__Selected extract__:
────────────────────
Weight: 3
Candidates should be aware of the commonly available MTA programs and be able to perform basic forward and alias configuration on a client host. Other configuration files are not covered.
Key Knowledge Areas
- Create e-mail aliases.
- Configure e-mail forwarding.
- Knowledge of commonly available MTA programs (
postfix
,sendmail
,exim
) (no configuration)
Terms and Utilities
~/.forward
- sendmail emulation layer commands
newaliases
mail
mailq
postfix
sendmail
exim
MTAs
Email is an integral part of many GNU/Linux and Unix systems. Each user do have a mail box and can send / receive email to other local users. This is done via MTAs (Mai Transfer Agents). In other words, MTAs are programs which handle emails in your operating system. They can receive and dispatch emails locally and over the network. There are different options for MTAs. In this section we will do a quick review on them and you will see how you can send emails to other uses (or over the internet) and how you can check your local mails.
sendmail
Is one of the oldest options available. It is huge and kind of difficult to configure and not that security oriented. Because of these, few systems use it as default their MTA.
exim
It aims to be a general and flexible mailer with extensive facilities for checking incoming e-mail. It is feature rich with ACLs, authentication and many other features.
postfix
This is a new alternative to sendmail
and uses easy to understand configuration files. It supports multiple domains, encryption, etc. Postfix is what you see on most distros as the default MTA.
Most desktop distros do not install MTAs by default. If you want, I suggest installing the
postfix
(andmailx
orbsd-mailx
) via your package manager.
sendmail emulation layer
As you already know, sendmail
is the oldest MTA alive and therefore, many other MTAs try to comply with it and has a sendmail emulation layer to keep themselves backward compatible with sendmail. Thats why you can type sendmail
on whatever distro you are or use the mailq
and check your mail regardless of your MTA choice.
aliases
There are some mail aliases on the system. Defined in /etc/aliases
.
$ cat /etc/aliases
#
# Aliases in this file will NOT be expanded in the header from
# Mail, but WILL be visible over networks or from /bin/mail.
#
# >>>>>>>>>> The program "newaliases" must be run after
# >> NOTE >> this file is updated for any changes to
# >>>>>>>>>> show through to sendmail.
#
# Basic system aliases -- these MUST be present.
mailer-daemon: postmaster
postmaster: root
# General redirections for pseudo accounts.
bin: root
daemon: root
adm: root
lp: root
sync: root
shutdown: root
halt: root
mail: root
news: root
uucp: root
operator: root
games: root
www: webmaster
webmaster: root
[ .... ]
This tells the system if there is a message for news, it should be delivered to root and if the email is written to www it should be delivered to webmaster.
In case of any change in this file, you need to run the newaliases
command.
────────────────────
__Directive__: Transcribe everything in the mail transfer agent guide above, from "Terms and Utilities" down to "default their MTA.", without any alteration.

__Data entries__:
────────────────────
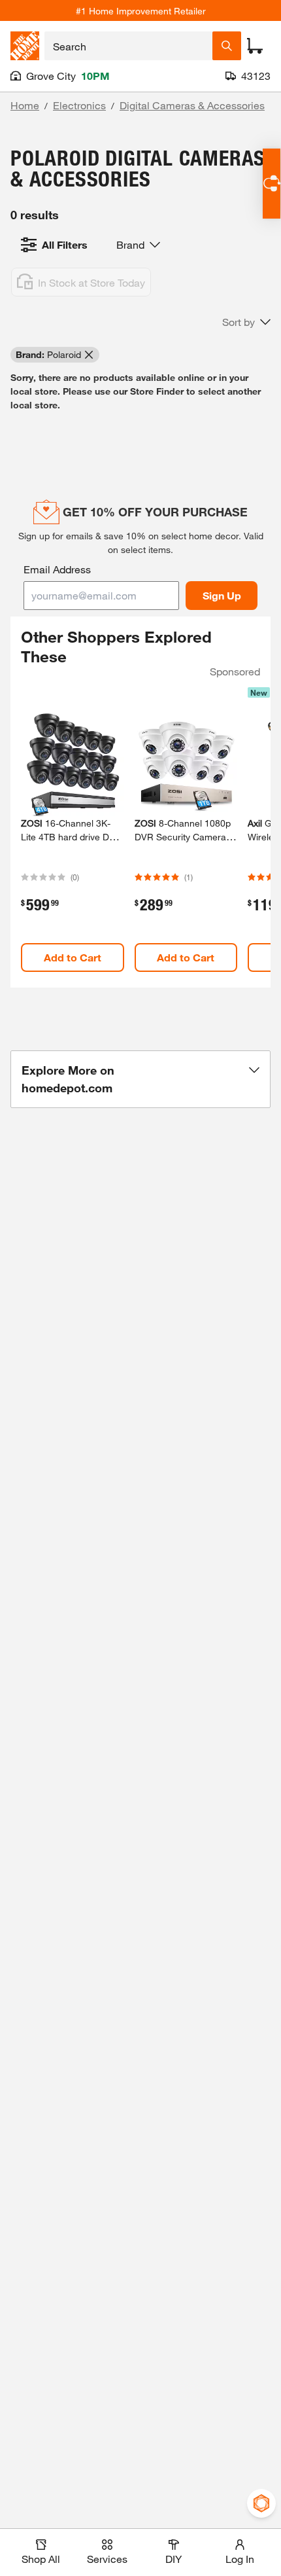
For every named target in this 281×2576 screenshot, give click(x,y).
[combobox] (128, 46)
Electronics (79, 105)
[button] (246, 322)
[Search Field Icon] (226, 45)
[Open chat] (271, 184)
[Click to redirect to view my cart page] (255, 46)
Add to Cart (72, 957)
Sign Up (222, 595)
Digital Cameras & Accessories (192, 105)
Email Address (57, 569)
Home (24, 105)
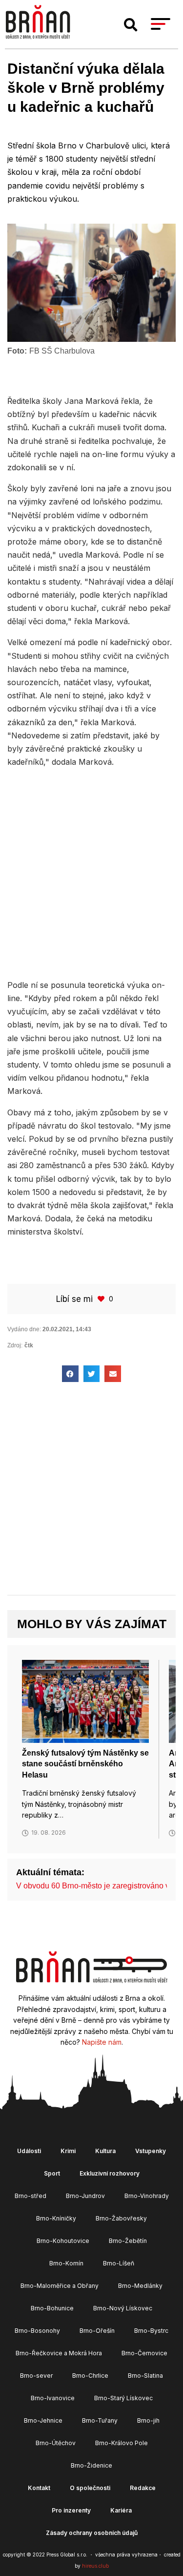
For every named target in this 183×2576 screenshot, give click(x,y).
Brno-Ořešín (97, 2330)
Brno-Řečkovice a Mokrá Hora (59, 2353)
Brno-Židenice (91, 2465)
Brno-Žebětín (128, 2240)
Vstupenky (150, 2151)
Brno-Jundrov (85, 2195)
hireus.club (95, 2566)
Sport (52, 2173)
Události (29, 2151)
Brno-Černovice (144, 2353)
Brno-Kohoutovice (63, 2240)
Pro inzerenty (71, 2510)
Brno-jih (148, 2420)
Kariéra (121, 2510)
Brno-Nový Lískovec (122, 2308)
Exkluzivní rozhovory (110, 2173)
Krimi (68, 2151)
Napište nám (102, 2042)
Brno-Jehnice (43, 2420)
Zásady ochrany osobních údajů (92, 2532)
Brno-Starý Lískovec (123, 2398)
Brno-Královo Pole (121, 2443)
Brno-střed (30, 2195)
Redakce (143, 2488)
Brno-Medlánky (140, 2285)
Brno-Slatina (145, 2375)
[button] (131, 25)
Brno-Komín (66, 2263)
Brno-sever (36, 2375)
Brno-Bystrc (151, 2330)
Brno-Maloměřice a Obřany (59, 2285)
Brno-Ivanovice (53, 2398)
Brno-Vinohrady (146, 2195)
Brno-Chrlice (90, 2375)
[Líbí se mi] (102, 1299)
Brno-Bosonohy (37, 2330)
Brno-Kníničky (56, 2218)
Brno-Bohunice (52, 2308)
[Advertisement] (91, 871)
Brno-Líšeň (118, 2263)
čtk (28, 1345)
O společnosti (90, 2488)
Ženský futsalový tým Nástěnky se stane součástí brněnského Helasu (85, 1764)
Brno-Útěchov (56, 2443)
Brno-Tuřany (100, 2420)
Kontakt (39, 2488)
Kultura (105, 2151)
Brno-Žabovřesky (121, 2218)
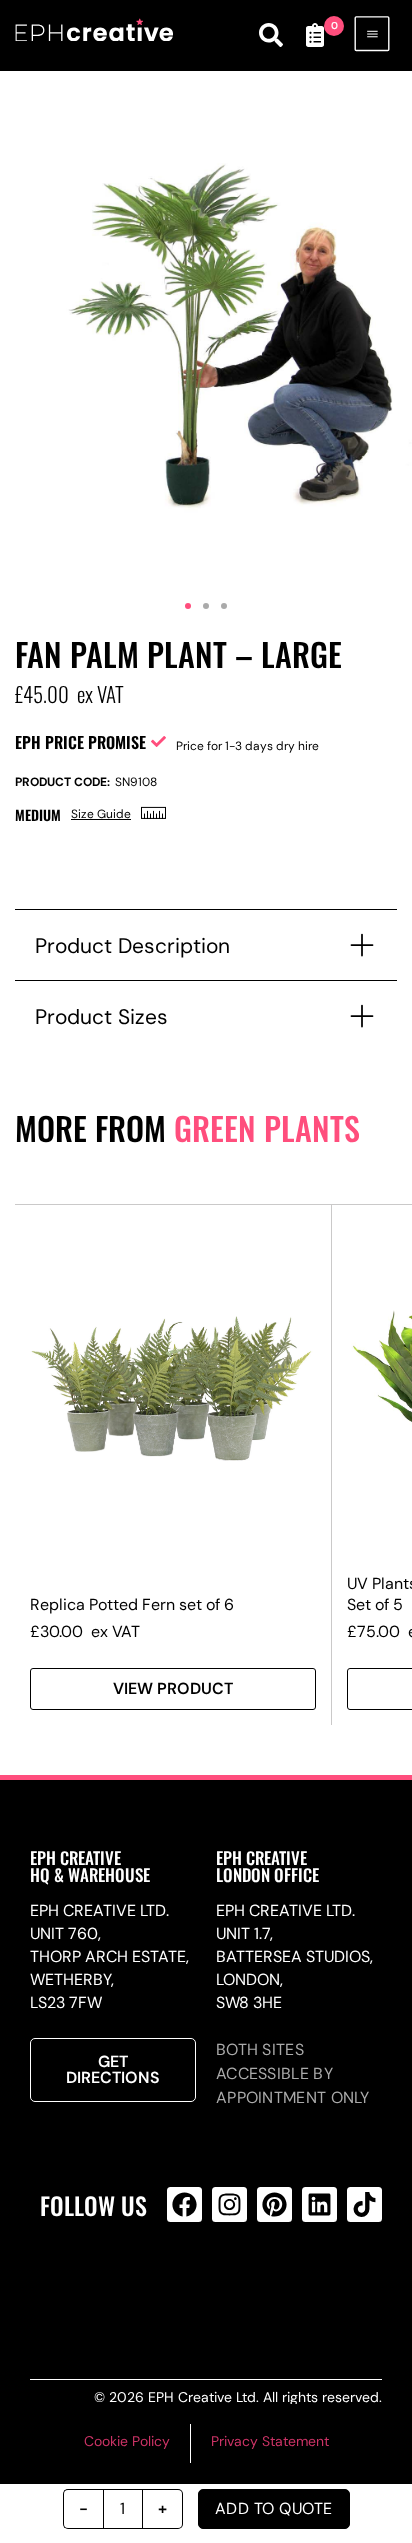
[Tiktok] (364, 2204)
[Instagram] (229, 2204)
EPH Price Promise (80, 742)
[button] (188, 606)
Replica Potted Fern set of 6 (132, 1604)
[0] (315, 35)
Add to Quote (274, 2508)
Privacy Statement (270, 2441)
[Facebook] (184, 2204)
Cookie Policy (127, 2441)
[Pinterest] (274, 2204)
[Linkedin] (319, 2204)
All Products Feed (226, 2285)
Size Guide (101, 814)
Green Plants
────────────────────
__Result for this task__:
Terms and Utilities
~/.forward
- sendmail emulation layer commands
newaliases
mail
mailq
postfix
sendmail
exim
MTAs
Email is an integral part of many GNU/Linux and Unix systems. Each user do have a mail box and can send / receive email to other local users. This is done via MTAs (Mai Transfer Agents). In other words, MTAs are programs which handle emails in your operating system. They can receive and dispatch emails locally and over the network. There are different options for MTAs. In this section we will do a quick review on them and you will see how you can send emails to other uses (or over the internet) and how you can check your local mails.
sendmail
Is one of the oldest options available. It is huge and kind of difficult to configure and not that security oriented. Because of these, few systems use it as default their MTA.